### TASK STATEMENT:
Using the entries below, copy out all lines where "computer" is found.

(Pixel coordinate grounding data)
•••••

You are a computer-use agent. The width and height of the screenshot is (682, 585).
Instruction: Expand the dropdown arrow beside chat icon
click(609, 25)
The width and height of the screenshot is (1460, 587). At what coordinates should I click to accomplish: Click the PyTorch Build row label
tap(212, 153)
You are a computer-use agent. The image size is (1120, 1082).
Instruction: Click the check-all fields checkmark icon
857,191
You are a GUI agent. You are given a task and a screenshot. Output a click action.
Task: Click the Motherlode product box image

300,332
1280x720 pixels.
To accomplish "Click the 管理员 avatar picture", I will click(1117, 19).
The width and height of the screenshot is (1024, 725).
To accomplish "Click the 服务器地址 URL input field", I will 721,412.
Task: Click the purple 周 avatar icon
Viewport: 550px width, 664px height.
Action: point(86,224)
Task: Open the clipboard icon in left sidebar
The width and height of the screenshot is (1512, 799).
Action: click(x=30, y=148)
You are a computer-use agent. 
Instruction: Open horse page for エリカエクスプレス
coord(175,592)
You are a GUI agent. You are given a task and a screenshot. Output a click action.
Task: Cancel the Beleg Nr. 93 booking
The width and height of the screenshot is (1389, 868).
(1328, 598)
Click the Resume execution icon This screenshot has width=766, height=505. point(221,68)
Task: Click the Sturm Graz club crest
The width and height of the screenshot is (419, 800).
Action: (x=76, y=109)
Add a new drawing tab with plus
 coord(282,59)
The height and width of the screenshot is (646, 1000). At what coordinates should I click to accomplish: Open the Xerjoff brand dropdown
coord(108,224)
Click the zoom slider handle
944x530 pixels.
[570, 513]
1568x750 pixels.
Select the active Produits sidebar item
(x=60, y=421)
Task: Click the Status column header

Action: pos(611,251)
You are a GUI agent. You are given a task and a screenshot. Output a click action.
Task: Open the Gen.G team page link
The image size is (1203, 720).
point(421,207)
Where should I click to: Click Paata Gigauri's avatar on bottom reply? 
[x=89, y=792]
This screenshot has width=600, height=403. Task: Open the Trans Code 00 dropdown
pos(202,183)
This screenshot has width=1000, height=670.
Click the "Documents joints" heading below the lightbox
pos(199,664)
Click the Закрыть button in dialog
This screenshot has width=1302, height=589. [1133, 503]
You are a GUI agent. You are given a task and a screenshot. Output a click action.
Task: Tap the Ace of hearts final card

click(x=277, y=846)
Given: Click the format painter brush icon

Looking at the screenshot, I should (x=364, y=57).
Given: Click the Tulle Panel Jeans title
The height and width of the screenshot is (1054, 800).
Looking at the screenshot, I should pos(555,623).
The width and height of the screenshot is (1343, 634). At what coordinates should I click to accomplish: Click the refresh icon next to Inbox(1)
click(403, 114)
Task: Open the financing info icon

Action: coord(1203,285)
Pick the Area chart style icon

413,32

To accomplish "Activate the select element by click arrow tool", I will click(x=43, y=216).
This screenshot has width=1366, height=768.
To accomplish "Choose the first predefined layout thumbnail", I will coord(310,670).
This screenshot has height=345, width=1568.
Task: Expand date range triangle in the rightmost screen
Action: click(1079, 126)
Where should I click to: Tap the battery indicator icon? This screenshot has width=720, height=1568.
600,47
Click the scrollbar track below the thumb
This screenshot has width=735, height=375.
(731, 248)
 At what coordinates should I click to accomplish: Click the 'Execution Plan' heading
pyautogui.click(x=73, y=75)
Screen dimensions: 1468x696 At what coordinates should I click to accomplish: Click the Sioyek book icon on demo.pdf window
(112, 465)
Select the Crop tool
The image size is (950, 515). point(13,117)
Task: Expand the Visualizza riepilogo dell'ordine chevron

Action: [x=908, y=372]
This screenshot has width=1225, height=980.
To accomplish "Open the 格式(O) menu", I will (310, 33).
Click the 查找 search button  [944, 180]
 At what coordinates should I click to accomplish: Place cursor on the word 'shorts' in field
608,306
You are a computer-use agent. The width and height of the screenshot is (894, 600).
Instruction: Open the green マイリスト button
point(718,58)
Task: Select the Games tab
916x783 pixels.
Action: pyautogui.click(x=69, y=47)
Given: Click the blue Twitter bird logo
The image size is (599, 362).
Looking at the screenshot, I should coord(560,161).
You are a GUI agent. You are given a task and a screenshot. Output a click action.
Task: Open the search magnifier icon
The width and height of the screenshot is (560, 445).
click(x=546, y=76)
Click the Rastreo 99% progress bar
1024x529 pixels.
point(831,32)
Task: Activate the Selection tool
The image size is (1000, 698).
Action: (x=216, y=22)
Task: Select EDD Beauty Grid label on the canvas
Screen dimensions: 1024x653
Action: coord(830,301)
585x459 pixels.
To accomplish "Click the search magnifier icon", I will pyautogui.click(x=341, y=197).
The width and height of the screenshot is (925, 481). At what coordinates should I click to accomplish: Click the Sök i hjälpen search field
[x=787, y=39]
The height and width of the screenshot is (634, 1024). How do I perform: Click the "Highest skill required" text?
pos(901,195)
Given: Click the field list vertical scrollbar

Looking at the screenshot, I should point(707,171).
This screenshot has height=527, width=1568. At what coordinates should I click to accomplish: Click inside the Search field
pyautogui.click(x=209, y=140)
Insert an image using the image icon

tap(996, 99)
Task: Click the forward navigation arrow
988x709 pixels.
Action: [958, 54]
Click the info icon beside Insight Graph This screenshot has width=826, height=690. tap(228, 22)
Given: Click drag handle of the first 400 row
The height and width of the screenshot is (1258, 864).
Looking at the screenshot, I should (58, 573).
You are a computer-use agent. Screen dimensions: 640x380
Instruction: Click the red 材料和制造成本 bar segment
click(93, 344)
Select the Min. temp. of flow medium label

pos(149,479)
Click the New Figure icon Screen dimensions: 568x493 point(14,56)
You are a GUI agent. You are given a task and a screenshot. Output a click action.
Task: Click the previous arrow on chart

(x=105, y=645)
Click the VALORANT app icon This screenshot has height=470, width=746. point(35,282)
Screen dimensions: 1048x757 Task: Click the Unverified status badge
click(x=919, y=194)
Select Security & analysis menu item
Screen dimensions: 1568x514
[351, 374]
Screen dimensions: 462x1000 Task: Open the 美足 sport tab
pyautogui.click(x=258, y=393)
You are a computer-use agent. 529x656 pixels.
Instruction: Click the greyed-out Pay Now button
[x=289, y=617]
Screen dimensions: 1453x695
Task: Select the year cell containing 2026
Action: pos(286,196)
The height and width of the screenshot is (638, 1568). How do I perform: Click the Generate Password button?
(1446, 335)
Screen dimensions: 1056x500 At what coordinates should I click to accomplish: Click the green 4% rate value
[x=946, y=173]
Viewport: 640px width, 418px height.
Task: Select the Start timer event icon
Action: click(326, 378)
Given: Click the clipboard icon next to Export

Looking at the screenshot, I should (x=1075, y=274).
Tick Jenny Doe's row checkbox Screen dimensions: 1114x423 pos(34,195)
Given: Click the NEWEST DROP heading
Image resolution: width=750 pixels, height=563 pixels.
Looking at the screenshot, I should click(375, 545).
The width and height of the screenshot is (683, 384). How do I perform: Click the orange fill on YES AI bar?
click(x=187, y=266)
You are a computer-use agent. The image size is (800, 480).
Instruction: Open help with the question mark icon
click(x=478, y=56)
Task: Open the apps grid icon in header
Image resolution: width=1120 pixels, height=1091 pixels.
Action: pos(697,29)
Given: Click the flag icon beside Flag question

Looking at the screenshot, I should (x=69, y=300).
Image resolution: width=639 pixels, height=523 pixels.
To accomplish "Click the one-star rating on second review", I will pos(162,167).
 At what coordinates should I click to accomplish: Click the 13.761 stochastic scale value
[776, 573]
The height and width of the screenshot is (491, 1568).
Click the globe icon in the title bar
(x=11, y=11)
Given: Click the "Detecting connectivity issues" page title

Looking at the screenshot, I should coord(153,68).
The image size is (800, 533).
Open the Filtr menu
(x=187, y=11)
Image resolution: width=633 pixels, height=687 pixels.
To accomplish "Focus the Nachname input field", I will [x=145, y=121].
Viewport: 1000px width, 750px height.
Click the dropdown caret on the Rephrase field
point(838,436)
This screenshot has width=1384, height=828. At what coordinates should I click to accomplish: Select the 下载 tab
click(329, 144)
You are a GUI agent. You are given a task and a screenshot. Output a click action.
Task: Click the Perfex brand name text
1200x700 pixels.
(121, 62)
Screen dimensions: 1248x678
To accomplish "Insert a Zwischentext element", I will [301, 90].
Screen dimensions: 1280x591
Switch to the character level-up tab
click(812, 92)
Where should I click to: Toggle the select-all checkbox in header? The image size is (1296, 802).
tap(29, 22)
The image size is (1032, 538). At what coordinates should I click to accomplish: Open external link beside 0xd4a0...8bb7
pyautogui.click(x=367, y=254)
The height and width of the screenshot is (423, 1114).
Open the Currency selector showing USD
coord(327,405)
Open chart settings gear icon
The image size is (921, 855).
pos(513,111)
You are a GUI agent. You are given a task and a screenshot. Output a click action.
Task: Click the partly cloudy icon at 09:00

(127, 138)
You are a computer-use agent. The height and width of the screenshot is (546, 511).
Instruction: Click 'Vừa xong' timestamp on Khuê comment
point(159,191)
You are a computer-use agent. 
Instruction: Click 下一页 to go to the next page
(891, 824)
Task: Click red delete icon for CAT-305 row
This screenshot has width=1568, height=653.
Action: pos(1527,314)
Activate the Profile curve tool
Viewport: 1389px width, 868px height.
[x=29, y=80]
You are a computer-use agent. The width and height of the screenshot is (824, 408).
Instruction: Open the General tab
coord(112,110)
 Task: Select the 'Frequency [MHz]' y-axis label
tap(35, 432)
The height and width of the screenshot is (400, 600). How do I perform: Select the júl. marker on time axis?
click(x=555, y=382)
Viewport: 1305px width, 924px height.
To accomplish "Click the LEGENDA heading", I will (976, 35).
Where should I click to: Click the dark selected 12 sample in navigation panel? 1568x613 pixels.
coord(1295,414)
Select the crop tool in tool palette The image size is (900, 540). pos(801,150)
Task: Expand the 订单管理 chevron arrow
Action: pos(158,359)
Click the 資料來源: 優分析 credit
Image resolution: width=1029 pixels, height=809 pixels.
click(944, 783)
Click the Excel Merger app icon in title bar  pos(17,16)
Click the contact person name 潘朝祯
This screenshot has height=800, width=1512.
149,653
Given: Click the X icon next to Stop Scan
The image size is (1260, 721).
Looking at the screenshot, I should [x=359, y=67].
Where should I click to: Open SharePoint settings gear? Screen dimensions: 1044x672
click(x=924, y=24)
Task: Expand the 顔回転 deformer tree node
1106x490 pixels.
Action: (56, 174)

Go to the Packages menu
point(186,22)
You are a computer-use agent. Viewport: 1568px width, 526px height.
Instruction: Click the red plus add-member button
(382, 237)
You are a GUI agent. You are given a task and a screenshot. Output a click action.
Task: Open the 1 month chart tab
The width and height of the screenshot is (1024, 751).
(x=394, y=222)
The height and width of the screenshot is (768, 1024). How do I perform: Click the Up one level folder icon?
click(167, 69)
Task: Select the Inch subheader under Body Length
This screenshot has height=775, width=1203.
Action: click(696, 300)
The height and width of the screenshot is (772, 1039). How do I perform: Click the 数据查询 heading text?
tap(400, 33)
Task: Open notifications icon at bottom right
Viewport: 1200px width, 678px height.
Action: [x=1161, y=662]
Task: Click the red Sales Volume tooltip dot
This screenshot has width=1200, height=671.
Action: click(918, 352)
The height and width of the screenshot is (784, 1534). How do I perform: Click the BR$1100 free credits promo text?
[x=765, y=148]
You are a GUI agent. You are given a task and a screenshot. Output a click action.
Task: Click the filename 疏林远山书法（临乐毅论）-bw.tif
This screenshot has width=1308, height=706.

•••••

### RESPONSE AREA:
You are a computer-use agent. The width and height of the screenshot is (682, 585).
You are a computer-use agent. The image size is (1120, 1082).
You are a computer-use agent. 
You are a computer-use agent. The width and height of the screenshot is (894, 600).
You are a computer-use agent. Screen dimensions: 640x380
You are a computer-use agent. 529x656 pixels.
You are a computer-use agent. The image size is (800, 480).
You are a computer-use agent. The height and width of the screenshot is (546, 511).
You are a computer-use agent. 
You are a computer-use agent. The width and height of the screenshot is (824, 408).
You are a computer-use agent. Viewport: 1568px width, 526px height.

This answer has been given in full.